One impression I often had was of a gulf between the political activity on the ground and that in the media, almost as if the two contests were happening in different countries – the pays réel and the pays virtuel – or even that the contest was one between the canvassers and the opinionators. Maybe it even was. The teams of Labour activists I worked with – a mob of dangerous thugs, apparently – often seemed like some sort of convention for fans of wholesome content compared with the utter bad faith, shameless lying, and relentless pursuit of drama for drama’s sake that passed for media coverage.

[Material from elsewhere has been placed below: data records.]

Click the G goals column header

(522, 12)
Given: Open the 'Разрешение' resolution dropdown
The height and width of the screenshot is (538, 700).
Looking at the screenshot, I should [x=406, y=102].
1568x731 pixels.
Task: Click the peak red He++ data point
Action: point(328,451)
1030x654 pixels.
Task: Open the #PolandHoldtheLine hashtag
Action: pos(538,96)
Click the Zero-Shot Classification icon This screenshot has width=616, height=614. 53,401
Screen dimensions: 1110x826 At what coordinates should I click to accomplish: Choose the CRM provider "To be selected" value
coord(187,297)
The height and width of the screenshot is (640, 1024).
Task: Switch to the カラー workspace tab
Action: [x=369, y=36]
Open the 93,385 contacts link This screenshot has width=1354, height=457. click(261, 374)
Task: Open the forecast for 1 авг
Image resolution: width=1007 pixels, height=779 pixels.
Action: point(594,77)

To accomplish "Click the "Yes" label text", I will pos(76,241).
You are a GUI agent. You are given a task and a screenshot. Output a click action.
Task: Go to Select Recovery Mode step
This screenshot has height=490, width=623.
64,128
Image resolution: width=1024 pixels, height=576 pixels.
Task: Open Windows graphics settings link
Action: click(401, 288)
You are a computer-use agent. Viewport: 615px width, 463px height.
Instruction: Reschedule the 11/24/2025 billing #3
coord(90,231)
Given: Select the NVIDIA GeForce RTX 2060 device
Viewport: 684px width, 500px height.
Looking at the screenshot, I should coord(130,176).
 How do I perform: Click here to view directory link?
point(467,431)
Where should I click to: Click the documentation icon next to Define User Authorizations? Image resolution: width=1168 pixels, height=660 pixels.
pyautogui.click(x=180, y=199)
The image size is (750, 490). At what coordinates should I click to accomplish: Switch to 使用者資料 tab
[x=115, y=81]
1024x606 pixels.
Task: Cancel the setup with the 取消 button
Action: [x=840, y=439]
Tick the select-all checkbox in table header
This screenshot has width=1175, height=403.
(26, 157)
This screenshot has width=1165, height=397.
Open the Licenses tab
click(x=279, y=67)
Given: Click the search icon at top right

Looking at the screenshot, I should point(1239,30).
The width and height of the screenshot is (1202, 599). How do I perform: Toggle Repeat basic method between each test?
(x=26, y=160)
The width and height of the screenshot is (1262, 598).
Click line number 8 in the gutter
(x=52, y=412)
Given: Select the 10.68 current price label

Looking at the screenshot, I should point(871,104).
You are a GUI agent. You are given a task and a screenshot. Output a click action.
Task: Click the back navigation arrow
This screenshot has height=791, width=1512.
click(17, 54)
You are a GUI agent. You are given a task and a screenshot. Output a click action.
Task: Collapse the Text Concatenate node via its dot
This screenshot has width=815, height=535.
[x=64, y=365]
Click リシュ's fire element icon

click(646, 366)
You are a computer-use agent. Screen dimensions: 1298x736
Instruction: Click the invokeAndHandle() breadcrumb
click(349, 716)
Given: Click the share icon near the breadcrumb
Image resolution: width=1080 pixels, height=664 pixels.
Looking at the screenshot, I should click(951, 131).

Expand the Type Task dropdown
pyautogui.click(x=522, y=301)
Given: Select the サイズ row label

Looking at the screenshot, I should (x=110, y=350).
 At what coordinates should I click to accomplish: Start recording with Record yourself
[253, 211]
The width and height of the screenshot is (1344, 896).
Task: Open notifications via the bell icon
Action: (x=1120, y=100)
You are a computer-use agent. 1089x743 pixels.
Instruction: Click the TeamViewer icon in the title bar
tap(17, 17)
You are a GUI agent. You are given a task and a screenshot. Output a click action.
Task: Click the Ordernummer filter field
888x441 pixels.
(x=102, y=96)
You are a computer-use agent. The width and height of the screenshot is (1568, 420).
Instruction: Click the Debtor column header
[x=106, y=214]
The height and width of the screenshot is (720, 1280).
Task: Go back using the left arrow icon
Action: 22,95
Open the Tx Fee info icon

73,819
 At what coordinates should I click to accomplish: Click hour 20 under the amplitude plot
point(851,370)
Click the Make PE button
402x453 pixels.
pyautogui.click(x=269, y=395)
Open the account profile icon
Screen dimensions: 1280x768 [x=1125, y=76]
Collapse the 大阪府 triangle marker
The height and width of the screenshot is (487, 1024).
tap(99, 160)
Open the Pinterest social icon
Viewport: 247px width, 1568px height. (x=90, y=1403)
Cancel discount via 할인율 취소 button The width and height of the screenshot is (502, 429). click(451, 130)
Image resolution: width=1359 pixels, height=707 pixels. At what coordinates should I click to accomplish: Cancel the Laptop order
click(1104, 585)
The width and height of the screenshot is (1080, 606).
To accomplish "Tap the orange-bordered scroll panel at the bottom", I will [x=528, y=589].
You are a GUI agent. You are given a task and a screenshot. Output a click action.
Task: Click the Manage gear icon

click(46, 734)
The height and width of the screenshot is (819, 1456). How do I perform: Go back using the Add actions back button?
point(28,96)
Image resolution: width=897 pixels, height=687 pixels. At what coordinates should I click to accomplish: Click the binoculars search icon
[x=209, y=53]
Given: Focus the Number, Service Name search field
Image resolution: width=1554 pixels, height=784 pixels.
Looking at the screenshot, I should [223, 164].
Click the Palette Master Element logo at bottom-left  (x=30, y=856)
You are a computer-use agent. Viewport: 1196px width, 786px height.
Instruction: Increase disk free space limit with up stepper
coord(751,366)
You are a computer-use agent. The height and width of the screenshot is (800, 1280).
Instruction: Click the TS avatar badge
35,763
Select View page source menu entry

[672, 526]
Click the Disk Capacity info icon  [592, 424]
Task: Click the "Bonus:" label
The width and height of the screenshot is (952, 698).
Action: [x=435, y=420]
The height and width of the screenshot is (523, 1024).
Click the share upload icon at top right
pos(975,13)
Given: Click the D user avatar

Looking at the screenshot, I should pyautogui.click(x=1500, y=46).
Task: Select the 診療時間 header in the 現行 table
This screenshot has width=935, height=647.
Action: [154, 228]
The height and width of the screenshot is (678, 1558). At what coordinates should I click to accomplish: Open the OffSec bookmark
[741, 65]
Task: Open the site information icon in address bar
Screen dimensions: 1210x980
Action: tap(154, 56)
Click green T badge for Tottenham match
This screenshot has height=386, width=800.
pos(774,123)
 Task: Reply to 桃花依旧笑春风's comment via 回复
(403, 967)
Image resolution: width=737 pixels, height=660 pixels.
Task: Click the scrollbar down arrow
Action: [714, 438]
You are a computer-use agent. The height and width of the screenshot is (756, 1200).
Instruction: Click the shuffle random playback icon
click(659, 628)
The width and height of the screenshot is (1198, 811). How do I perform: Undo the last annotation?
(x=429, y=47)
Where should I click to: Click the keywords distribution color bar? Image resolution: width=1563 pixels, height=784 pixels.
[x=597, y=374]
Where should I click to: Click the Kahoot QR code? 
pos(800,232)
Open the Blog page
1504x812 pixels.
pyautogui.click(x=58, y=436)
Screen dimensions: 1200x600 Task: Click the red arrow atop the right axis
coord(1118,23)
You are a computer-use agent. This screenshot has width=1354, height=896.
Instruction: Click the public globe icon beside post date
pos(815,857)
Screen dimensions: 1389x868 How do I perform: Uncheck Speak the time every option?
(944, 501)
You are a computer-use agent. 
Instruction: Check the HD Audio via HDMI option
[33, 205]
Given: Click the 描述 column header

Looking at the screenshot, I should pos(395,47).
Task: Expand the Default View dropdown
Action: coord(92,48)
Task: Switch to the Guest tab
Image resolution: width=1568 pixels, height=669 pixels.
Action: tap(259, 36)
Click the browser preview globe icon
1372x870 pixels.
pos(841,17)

I blogged this a few weeks ago:
I think the answer is that the on-stage critics, much as they enjoy the sound and fury and bask in the attention, are rather unsettled by getting what they asked for: actual decisive politics happening in front of them, in Parliament, at the party conferences, and on the doorsteps
Over the last year or so I have been repeatedly surprised to walk past pubs and see a TV showing the BBC Parliament channel. All sorts of democratic muscles have been exercised that haven’t moved in years, and I actually hoped some good might come of this unprecedented public engagement. But a consequence of this is, of course, soreness, and I suspect a big part of the election result came down to exhaustion with so much politics demanding one’s attention. People were asked to think, and as Barbara Castle said, it hurts at first. The detailed results weren’t characterised so much by Labour-Conservative swing as people who voted for us in 2017 drifting away to the Lib Dems, to small parties, or back to Hizb al-Kanapa, the Sofa Party in the wonderful Afghan expression. This seems to have been especially important up north, especially where we didn’t have the numbers of activists to drive the turnout.
Especially as we were explicitly campaigning for more political activity to happen. Here’s an actual doorstep insight:
To my surprise, it was the very idea of a second referendum that seemed the sticking point. It would have almost been comical if it weren’t so sad: as soon as the words “second referendum” or “another public vote” or “final say” left my mouth — and I tried as many variants as I could think of — then shoulders slumped, brows furrowed, heads shook. Lights went out in eyes. This was across the political spectrum, by the data we had: Labour voters, Lib Dems, Tories, don’t knows. From people inclined to remain and to leave.
I didn’t see this so much from voters as from myself. I would do the first bit, perhaps emphasise that an alternative deal had even been tested with the European side, and then feel real dread at the very idea of another godawful referendum. And if I couldn’t find any enthusiasm for it myself, I surely wasn’t going to project any.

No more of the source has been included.